J’enseigne à la Sorbonne et pour trouver la juste inspiration je me suis installé dans la salle des professeurs au-dessus de la cour de La Sorbonne.
J’aime cette vue, elle plonge vers La Chapelle, guidée par les illustres statues, rebondit sur le pavé et tourne, comme un cercle infini de la pensée.
Ce soir en rentrant, je regarde les nouvelles et j’aperçois cette image familière de la Cour de La Sorbonne, transformée en salle de réception à ciel ouvert. Accompagné par une de mes musiques préférées, un cercueil la traverse.
La compassion pour ce camarade sans vie se mélange à l’effroi de retrouver ce cadre si familier, mon symbole, mon rêve.

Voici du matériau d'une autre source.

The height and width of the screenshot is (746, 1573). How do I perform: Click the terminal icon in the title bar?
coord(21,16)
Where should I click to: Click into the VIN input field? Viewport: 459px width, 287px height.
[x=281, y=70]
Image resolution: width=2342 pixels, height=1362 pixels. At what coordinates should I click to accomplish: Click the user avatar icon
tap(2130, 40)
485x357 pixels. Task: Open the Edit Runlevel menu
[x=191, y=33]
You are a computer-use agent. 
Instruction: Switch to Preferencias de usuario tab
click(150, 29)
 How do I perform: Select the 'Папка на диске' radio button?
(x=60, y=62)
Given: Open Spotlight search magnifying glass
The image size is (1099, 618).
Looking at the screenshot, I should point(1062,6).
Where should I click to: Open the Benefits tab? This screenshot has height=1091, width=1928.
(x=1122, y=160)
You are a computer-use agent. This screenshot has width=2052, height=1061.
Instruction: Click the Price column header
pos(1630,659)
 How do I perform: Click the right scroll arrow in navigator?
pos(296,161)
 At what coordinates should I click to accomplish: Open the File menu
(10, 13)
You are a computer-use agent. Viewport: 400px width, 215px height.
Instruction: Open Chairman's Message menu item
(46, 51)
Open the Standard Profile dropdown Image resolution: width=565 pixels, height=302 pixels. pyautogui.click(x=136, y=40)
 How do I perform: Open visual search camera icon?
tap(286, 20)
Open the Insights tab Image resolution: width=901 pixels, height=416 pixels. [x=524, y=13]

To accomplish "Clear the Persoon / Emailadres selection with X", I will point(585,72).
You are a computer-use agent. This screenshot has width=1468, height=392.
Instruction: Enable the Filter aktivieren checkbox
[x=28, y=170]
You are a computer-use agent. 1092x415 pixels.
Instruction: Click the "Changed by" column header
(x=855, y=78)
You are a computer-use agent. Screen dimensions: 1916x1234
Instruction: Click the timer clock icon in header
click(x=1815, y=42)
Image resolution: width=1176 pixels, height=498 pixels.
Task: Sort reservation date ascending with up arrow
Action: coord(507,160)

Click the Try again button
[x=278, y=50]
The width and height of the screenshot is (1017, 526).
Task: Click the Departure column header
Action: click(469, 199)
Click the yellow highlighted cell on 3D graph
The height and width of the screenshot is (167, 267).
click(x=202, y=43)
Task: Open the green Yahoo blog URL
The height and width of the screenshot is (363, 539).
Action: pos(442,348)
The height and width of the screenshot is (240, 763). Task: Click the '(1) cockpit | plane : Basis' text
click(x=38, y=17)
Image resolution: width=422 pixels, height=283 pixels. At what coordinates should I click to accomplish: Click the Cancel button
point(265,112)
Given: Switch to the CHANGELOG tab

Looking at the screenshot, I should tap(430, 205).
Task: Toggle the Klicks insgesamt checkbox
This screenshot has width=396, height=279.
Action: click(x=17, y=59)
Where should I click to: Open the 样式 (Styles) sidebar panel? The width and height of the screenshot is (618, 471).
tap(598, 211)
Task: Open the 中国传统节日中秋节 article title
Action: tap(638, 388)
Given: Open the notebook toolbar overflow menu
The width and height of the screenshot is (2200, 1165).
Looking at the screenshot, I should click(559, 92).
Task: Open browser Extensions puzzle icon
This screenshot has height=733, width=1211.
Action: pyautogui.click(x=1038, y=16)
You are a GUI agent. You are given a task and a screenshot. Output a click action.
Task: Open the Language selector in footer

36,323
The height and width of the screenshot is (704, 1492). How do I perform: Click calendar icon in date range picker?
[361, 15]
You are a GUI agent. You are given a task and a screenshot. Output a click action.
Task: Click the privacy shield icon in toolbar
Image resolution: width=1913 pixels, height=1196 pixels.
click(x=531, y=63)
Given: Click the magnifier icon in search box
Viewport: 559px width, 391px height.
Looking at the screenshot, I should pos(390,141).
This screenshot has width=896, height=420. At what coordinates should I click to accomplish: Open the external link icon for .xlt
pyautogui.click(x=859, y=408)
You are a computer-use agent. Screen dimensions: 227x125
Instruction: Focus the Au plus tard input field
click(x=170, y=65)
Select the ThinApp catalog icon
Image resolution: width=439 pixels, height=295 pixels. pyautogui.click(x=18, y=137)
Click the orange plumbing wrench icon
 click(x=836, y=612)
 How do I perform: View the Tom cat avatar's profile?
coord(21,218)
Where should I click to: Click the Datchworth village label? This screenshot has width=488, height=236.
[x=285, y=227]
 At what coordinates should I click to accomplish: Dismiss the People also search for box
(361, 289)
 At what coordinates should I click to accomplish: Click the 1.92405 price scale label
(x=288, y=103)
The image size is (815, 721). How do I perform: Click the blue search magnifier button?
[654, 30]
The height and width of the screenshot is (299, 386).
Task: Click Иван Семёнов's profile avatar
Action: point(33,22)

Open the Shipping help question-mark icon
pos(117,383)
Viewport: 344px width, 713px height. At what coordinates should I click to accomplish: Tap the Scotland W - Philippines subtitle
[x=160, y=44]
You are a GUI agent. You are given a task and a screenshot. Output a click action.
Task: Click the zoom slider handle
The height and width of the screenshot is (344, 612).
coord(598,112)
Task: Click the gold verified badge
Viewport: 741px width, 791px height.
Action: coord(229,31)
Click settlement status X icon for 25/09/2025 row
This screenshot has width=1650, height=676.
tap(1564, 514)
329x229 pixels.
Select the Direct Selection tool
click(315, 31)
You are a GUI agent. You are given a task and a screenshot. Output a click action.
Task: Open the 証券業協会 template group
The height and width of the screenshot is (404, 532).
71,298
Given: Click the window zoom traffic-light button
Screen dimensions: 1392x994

L’endroit est juste, pour marquer ce moment irréel, cet abime vertigineux sans fond.
Les pierres magiques qui l’entourent, ce paquebot de notre pensée semble vaciller devant l’absurde, le néant qui marque cette disparition de notre camarade.
L’espace, l’histoire, l’esprit semblent faire front, rendre digne, comme ces soldats courageux qui portent en rythme un homme, une vie, une lutte, un symbole.
Le courage de ceux qui prennent la parole impressionne. Les mots sont justes et l’émotion semble adoucir ou recouvrir ce précipice.
Mais notre cœur saigne, trop de douleur et trop de peine chez le marin qui pleure et qui saigne.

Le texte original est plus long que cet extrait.